Reserved Power of the Court

In both judgments the court reserved jurisdiction ‘and control over this cause and to that end it may make and enter all orders and decrees from time to time as are or shall be necessary for it to do and administer further equities between the parties arising from their previous association and relationship, independently however, of any claims or rights arising from or under the said written instrument dated September 5, 1942, which said written instrument, and all rights arising thereunder, the court hereby reaffirms are and were null and void; subject further however to the duty of the court to carry out such directions or modifications of this judgment, as may be finally given or ordered by any appellate court upon appeal from this judgment.’ Plaintiff contends that it is practically impossible for the court to restore the status quo and do equity to plaintiff. As before stated, the fact that the status quo cannot be restored, if such be the case, will not cause a denial of relief, if equity can be done between the parties. Green v. Duvergey, supra, 146 Cal. 379, 389, 80 P. 234; Metropolis Trust & Savings Bank v. Monnier, 169 Cal. 592, 599, 147 P. 265. We see no reason why equity cannot be done here. The powers of a court acting under section 1060 of the Code of Civil Procedure, the declaratory relief section, are broad and extensive.

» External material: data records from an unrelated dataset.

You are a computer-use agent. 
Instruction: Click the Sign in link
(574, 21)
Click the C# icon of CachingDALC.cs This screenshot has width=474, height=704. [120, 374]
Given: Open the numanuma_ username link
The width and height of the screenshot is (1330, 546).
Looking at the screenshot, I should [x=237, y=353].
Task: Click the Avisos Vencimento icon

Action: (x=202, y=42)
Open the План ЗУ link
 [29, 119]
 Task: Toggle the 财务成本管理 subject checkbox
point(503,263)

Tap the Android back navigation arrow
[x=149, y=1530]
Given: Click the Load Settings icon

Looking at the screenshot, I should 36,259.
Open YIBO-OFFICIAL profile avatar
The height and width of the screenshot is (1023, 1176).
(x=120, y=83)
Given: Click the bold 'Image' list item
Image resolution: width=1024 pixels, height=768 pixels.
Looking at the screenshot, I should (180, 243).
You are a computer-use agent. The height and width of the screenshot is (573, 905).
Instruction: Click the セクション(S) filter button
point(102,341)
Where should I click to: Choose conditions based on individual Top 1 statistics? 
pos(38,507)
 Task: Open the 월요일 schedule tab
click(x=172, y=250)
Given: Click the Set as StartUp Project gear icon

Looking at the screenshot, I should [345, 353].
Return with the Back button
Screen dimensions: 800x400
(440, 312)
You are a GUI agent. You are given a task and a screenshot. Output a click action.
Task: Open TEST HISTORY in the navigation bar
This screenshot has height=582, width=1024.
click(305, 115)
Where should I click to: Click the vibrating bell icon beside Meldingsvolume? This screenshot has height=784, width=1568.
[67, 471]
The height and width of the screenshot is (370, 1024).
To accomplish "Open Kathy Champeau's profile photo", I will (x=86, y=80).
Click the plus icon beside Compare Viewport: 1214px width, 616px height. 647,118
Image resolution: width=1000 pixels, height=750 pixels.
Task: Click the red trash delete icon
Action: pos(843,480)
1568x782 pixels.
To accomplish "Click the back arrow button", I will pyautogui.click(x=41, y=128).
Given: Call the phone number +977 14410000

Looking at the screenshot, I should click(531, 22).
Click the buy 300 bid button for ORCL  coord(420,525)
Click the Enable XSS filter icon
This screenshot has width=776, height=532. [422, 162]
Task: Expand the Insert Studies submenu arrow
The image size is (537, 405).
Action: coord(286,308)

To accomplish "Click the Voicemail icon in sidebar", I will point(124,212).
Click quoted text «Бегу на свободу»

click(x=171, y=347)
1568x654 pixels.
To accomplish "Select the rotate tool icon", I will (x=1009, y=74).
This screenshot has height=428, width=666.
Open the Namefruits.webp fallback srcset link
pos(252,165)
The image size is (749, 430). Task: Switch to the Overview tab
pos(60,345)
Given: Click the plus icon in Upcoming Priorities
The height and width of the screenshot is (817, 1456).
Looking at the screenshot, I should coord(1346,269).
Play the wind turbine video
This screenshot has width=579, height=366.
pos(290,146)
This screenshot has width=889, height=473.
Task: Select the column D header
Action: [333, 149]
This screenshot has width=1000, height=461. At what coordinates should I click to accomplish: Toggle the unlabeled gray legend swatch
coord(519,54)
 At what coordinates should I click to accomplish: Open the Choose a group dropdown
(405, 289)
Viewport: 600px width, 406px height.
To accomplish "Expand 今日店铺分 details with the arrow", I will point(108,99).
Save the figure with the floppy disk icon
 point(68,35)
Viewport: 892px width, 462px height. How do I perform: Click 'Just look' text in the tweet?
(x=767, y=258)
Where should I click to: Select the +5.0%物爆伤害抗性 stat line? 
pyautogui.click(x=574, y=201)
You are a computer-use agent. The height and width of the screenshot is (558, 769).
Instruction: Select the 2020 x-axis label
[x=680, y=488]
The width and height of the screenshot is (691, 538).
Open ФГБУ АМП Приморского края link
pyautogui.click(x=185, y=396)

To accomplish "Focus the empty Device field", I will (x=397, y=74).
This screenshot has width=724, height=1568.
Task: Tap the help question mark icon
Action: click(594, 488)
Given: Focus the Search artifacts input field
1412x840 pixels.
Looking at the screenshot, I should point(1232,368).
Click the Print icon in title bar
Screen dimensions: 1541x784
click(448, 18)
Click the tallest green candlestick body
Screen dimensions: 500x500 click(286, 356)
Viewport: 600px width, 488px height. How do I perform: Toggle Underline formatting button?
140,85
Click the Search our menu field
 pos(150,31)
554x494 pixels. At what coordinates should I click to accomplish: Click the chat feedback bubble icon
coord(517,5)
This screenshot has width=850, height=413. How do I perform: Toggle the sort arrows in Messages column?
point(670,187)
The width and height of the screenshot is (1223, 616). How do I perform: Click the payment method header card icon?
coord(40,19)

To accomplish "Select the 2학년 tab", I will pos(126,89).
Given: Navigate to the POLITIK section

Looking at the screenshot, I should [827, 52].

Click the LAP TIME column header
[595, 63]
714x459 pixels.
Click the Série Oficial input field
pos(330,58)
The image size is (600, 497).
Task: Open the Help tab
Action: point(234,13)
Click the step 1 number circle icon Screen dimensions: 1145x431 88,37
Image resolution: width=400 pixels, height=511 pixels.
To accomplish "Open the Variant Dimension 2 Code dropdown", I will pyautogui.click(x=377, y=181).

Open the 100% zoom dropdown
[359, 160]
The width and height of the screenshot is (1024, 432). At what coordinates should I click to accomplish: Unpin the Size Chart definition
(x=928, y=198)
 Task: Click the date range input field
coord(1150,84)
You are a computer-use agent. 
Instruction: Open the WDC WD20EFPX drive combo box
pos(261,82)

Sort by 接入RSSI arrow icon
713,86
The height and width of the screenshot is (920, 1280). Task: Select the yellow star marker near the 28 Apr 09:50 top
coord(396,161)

Adams v. Cook, 15 Cal.2d 352, 362, 101 P.2d 484. The evidence shows that plaintiff rendered a valuable service. He gave up a lucrative law practice and devoted his entire time to the business. Its success was partially due to his efforts, even though the record indicates he made a number of mistakes. He put back into the business a considerable portion of his income from it. The questions concerning taxes paid by plaintiff and his family on salary put back into the company, plaintiff's renegotiation liability, if any, and the other questions suggested by plaintiff, can easily be determined. Undoubtedly plaintiff is entitled to a determination of the reasonable value of his services and in making such determination all these matters will be taken into consideration by the trial court. They are for the trial court rather than for this court. This is an action for declaratory relief. The court declared that the contract is void. The evidence supports that conclusion. The court may now do equity and declare the further rights of the parties independently of the contract.

The judgment is affirmed.

FOOTNOTES

1.  As most of the conversations and actions took place between plaintiff and defendant Ted, ‘defendant’ as used herein will refer to Ted unless otherwise noted.

BRAY, Acting Presiding Justice.

FRED B. WOOD, J., and DONOVAN, J. pro tem., concur.